Short task:
In the listing below, swap "Density" for "Opacity" in the part that opens with the line containing "685x564 pixels." and closes with the line containing "Looking at the screenshot, I should pos(377,115).". Give back only those lines, with nothing else altered.

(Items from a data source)
## Start

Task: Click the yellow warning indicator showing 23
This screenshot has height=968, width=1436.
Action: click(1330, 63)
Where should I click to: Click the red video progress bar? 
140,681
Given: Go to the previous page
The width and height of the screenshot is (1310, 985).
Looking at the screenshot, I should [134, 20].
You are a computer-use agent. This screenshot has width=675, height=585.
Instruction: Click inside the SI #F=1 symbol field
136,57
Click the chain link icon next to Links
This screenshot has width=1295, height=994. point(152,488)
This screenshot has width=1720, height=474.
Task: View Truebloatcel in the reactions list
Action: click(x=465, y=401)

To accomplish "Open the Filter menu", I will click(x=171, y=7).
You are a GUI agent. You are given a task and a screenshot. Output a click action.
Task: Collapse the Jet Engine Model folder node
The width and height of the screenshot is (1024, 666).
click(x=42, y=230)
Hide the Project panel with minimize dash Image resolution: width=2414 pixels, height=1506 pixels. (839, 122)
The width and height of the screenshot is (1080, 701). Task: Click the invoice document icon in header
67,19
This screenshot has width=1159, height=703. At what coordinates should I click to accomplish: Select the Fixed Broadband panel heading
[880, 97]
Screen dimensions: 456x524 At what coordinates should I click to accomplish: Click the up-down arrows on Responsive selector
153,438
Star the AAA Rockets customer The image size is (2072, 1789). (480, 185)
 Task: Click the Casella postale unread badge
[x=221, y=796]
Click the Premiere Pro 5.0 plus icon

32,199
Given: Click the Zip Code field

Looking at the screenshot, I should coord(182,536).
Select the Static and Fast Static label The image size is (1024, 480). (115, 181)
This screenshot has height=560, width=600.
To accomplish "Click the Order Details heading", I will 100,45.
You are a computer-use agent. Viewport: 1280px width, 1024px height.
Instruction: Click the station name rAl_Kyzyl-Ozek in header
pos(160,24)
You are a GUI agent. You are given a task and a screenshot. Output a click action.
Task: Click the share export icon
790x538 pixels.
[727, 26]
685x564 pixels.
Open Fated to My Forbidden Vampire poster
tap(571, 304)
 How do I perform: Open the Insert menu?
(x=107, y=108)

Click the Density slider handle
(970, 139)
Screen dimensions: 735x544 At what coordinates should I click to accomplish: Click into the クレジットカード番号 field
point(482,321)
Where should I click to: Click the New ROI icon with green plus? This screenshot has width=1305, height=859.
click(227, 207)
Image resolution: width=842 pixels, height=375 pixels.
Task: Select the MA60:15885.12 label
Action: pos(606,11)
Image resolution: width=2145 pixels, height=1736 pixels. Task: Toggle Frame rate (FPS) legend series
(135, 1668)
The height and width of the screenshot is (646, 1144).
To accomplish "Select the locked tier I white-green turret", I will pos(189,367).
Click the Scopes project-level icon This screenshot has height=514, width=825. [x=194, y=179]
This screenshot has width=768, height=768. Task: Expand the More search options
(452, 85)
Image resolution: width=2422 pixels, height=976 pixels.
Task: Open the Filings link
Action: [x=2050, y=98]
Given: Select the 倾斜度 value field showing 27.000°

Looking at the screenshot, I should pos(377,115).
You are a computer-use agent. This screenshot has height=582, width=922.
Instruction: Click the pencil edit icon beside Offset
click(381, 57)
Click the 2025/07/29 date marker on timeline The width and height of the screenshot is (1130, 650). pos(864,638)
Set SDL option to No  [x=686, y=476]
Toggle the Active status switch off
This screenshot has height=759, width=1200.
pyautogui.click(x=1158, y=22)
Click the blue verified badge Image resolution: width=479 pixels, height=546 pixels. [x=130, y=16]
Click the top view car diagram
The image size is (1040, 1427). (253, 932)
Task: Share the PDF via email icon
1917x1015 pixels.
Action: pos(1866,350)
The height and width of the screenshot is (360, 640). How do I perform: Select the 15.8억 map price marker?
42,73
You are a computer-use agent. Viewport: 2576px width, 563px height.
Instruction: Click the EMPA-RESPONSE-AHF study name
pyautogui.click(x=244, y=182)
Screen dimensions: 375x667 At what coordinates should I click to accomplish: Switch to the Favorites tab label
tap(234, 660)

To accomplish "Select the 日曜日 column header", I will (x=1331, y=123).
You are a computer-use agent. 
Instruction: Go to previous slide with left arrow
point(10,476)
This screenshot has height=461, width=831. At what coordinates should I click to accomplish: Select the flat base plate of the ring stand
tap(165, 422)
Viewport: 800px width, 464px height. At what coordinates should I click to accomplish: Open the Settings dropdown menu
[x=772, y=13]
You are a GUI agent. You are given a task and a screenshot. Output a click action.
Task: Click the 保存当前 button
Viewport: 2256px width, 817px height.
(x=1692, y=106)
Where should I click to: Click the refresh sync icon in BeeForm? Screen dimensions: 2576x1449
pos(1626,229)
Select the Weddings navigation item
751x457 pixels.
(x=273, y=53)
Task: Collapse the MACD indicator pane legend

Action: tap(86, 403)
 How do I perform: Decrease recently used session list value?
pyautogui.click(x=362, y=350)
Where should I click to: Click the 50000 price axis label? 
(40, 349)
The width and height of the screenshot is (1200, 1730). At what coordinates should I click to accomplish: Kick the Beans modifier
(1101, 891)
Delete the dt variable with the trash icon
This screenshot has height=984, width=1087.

## End

Exercise solution:
685x564 pixels.
Open Fated to My Forbidden Vampire poster
tap(571, 304)
 How do I perform: Open the Insert menu?
(x=107, y=108)

Click the Opacity slider handle
(970, 139)
Screen dimensions: 735x544 At what coordinates should I click to accomplish: Click into the クレジットカード番号 field
point(482,321)
Where should I click to: Click the New ROI icon with green plus? This screenshot has width=1305, height=859.
click(227, 207)
Image resolution: width=842 pixels, height=375 pixels.
Task: Select the MA60:15885.12 label
Action: pos(606,11)
Image resolution: width=2145 pixels, height=1736 pixels. Task: Toggle Frame rate (FPS) legend series
(135, 1668)
The height and width of the screenshot is (646, 1144).
To accomplish "Select the locked tier I white-green turret", I will pos(189,367).
Click the Scopes project-level icon This screenshot has height=514, width=825. [x=194, y=179]
This screenshot has width=768, height=768. Task: Expand the More search options
(452, 85)
Image resolution: width=2422 pixels, height=976 pixels.
Task: Open the Filings link
Action: [x=2050, y=98]
Given: Select the 倾斜度 value field showing 27.000°

Looking at the screenshot, I should pos(377,115).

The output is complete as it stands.